Document section:
-- START --
# Kubota L3130 Recommendations



## Polkyman (Dec 22, 2009)

I have a Kubota L3130 4WD (shuttle shift) tractor and have been using it for about five years clearing snow with a manual, rear scraper blade (pushing backwards).

Every year I swear I'm going to change up to something that is hydraulic to make changes in angle, pitch, etc. vice having to constantly getting off the tractor to adjust everything. I think I might also consider getting a plow for the front to eliminate the constant neck strain of looking backwards for hours and hours on end. In either case, I would like a blade that is snow plow tall or at least taller than the average scraper blade to prevent the snow from rolling over the top.

I live in the Shenandoah Valley of VA so we get normally small amounts of snow but the occasional big dump as we did recently. I plow a couple of miles worth of private roads and drive ways.

Looking for suggestions, pros, cons of my options and specifically brand and model numbers for my application. I am finding LOTS of info for truck plows but very limited for tractors.

Thanks in advance for any advise. New to the forum and it seems very well managed.

Paul in VA


----------



## mike psd (Aug 12, 2007)

back blading is good if you have short runs . i'd look into some type of blade for the front either fab one up from a old used snow plow or buy something for your tractor or you can but and loader attachment with skid steer style quick hitch and get blade that way too. blower's are nice when the snow is not heavy and wet . another thing about smaller blower's are they slow and your still going to have same pain in the neck looking back wards. IMO another over looked item is a cab is planning on being out in strom for few hours its nice to be warm and dry .


----------



## Polkyman (Dec 22, 2009)

Mike psd
Thanks for the reply. I think we're in agreement that pushing backwards really isn't ideal for long hours of work. I would however consider a rear model again if it had the features I was looking for as this would shorten my work time and I could leave my bucket on the front which is helpful when I am asked to help for other purposes.

I think the front mounted equipment is better though so I sway in that direction.

In regards to a cab, I have pretty much decided to put a curtis Cab on my tractor and add the heater that runs off of the coolant. Probably get the soft sided version unless someone tells me why that's a mistake.

Still looking for suggestions as to specific equipment recommendations from anyone out there.
Thanks a bunch. Paul in VA


----------



## Winterized (Mar 3, 2007)

I have a JD 4300 with loader........
Put a standard BobCat type qwik hitch on the front replacing the stock JD type system.....
Modified a Farm & Barn cheepo 3 point backblade to go on the front with hyd. swing....

Bought a very nice heavy duty Woods backblade for the rear....
Could side shift the rear blade to kick the front blade windrow over even further.....
You can plow forward, making a pretty wide swath......
And put the bucket back on in a minute if needed....
-- END --
Objective 1:
In the thread, shorten the paragraph beginning "Every year I swear" into a bulleted list that keeps its main facts.

Data shown:
-- START --
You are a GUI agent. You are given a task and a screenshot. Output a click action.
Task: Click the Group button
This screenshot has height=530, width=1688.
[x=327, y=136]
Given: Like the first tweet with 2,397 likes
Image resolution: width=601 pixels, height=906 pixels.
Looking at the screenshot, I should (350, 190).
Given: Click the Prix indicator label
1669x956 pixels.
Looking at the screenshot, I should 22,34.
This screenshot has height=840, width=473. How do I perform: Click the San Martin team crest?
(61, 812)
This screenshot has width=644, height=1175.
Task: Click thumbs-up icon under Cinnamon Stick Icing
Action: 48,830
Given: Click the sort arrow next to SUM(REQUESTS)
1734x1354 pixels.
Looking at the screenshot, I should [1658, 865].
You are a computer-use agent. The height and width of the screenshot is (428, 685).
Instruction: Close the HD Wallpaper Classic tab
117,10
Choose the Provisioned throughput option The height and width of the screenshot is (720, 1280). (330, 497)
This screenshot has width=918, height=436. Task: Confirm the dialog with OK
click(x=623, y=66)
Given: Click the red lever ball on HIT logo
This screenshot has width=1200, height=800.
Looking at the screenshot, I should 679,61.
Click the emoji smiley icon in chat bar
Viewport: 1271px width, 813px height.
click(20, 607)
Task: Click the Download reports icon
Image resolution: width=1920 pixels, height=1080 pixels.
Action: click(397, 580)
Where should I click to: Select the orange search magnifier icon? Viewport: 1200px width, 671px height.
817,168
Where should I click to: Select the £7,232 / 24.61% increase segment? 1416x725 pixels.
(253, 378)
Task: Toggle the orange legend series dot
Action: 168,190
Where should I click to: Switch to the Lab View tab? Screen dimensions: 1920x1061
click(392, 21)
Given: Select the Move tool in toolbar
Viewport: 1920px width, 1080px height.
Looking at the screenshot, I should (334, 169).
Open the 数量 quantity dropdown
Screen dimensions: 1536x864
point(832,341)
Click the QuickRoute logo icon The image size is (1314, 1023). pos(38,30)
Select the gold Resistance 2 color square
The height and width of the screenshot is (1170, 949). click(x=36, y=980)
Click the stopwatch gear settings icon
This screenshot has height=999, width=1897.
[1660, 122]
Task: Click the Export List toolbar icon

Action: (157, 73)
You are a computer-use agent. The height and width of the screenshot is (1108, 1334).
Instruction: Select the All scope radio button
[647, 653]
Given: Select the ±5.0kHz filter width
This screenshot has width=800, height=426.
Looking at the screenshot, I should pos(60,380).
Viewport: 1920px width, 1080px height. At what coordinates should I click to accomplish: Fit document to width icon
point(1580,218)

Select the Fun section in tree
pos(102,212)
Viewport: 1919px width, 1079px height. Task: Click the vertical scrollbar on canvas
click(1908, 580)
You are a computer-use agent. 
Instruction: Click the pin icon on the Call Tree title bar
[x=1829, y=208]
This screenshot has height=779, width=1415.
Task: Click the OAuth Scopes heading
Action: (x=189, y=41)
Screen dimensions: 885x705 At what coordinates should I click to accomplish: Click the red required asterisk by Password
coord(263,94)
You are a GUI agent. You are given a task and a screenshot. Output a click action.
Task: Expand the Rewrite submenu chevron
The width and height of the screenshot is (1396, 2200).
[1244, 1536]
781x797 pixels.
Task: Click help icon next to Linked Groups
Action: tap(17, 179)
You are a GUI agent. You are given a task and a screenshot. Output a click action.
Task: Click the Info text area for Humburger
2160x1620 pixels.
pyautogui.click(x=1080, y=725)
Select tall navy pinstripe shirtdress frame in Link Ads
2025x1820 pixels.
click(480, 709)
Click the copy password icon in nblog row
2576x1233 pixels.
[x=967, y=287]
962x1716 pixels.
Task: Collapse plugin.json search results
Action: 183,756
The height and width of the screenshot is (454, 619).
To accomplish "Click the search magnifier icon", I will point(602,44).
-- END --
Objective 2:
Put the lines of the listing, from the line with "is (1108, 1334)." up to and including the line with "coord(263,94)", into a JSON list of strings with one string per line, leaving out blank lines.

Problem solution 1:
- The writer keeps vowing to switch to a hydraulic blade so that angle, pitch and other settings can be changed without repeatedly getting off the tractor.
- A front-mounted plow is also under consideration, to end the neck strain of looking backward for hours.
- Either way, the blade should be snow-plow tall, or at least taller than an average scraper blade, so snow does not roll over the top.

Problem solution 2:
[
  "You are a computer-use agent. The height and width of the screenshot is (1108, 1334).",
  "Instruction: Select the All scope radio button",
  "[647, 653]",
  "Given: Select the ±5.0kHz filter width",
  "This screenshot has width=800, height=426.",
  "Looking at the screenshot, I should pos(60,380).",
  "Viewport: 1920px width, 1080px height. At what coordinates should I click to accomplish: Fit document to width icon",
  "point(1580,218)",
  "Select the Fun section in tree",
  "pos(102,212)",
  "Viewport: 1919px width, 1079px height. Task: Click the vertical scrollbar on canvas",
  "click(1908, 580)",
  "You are a computer-use agent. ",
  "Instruction: Click the pin icon on the Call Tree title bar",
  "[x=1829, y=208]",
  "This screenshot has height=779, width=1415.",
  "Task: Click the OAuth Scopes heading",
  "Action: (x=189, y=41)",
  "Screen dimensions: 885x705 At what coordinates should I click to accomplish: Click the red required asterisk by Password",
  "coord(263,94)"
]